I've had some success teaching team D in the past, and I like to think that young players, especially bright ones, will often surprise you with their ability to learn complex concepts and make them work against very good offensive players and teams. 

One example of our team-D philosophy is in how we taught dump D at U of Oregon. This would usually happen at some point during February or March, after the basics of defense and offense but before the real tournament schedule got up to speed. 

We'd talk/walk/run through three aspects of dump D. For each aspect, we'd talk as a team, most often using a couple of people as human models. My experience tells me that people learn only rarely from whiteboards. If you want them to apply something on the field, you have to show them on the field. We'd discuss the logic first ("why" are we doing this) and then the tactics. 

As often as possible, we'd do a drill where everyone was in a group, and we went through a specific motion together. Wax on, wax off, only we are 'poach on, poach off.' This works really well for individual techniques like marking, as well. 

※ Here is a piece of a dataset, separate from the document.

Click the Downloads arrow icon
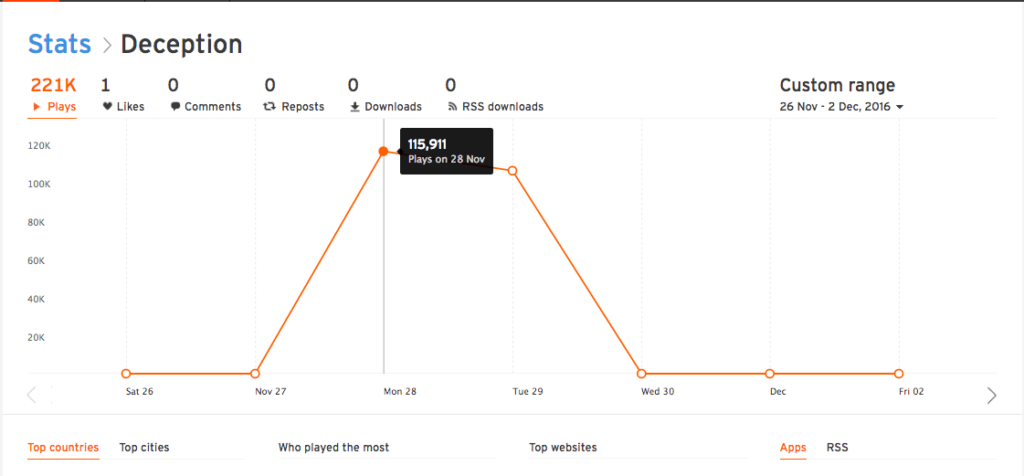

The three aspects we'd talk/demonstrate/drill/attempt for dump D were: 

1. Body positioning
We give our players the option of forcing the dump upfield, backfield, face-guarding, or watching only the thrower (space-guarding). The logic for each is given simply:

  • Face-guard when you want to prevent the throw entirely, and no one else is a threat.
  • Force backfield when yardage is crucial (like, they are going upwind).
  • Force upfield when we want to pressure the thrower or the handler.
  • Space-guard when you think you can get a block, or to poach and force a thrower to give up the disc.

(We'd demonstrate each tool that the defender has, and practice each briefly on a slo-mo D to get the sense of body positioning.) 

2. Changing the focus
Poaching is often more effective early, when throwers won't give up the disc. Changing from force-back to force forward can disrupt timing. Great throwers should be give fewer open looks, if possible. Perhaps most effectively; giving a certain player a different look can keep them thinking, and prevent them from establishing a rhythm.

Crucially; this is the point at which we discuss working together with the mark. Choosing an appropriate focus based on the mark is very useful, and can give us blocks. This is where the team D aspect comes in; the dump defender was allowed to ask for a different mark or a different tendency from the mark, so that this becomes a 2v2, instead of a 2v1 against the dump defender. 

3. Frame the competition
This was absolutely important for us; we had to give our defenders (most often our inexperienced players, if they were learning this for the first time) an expectation of what they were supposed to accomplish. In this scenario, we tell our players that a dump is a 95% throw, and that if they can force a turnover on 2/20 dumps, they are winning their battle by a large margin. They should expect to give up completions, but try to keep those completions off-rhythm, difficult to execute, and occasionally pick off a throw (and then go to the house for the fast-break goal!). 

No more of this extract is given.